Un uomo costeggia la banchina della fermata dell’autobus. Il mezzo si ferma, permette la salita e la discesa dei passeggeri. L’uomo cammina, lentamente risale la via leggermente in salita. Zoppica, ha un giaccone color crema. Potrebbe essere un padre. Potrebbe essere un uomo dalla vita finita. Potrebbe essere certo di avere ragione. I lampioni accostano l’autobus. Le luci irrorano la strada bagnata. Niente accade. Solo la mia attenzione balena al di fuori del finestrino.

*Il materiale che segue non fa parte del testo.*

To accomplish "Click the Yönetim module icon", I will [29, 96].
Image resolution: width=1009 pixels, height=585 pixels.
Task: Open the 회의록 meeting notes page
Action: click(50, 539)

Osservo la strada e guardo i divieti: “E’ pericoloso sporgersi dal finestrino”. “Vietato sporgersi dal finestrino”. Guardo fuori del finestrino. Mi appoggio con tutta la mia immaginazione sui cartelloni pubblicitari dalle scritte immense. Inseguo i fari accesi delle automobili. Costernata, occhieggio il simbolo che mi vieta di fumare. La pioggia è finita. Sembra già buio. È ancora presto, è solo inverno. È solo l’inverso di ieri. È solo un giorno che insegue l’altro. È solo un momento. Fermata in via Catania.

Le luci dei negozi, le insegne e le vetrine, gli addobbi natalizi e i bambini che mangiano pizza. Ho l’indirizzo impresso nel cervello e conosco la porta che si aprirà. L’ospite mi tende la mano, mi invita ad entrare, mi guarda dritto in faccia. “Avrai avuto freddo” mi dice. “Sì, ho avuto freddo”, penso di rispondere. Sembra un incontro straordinario e invece sono soltanto tornata a casa.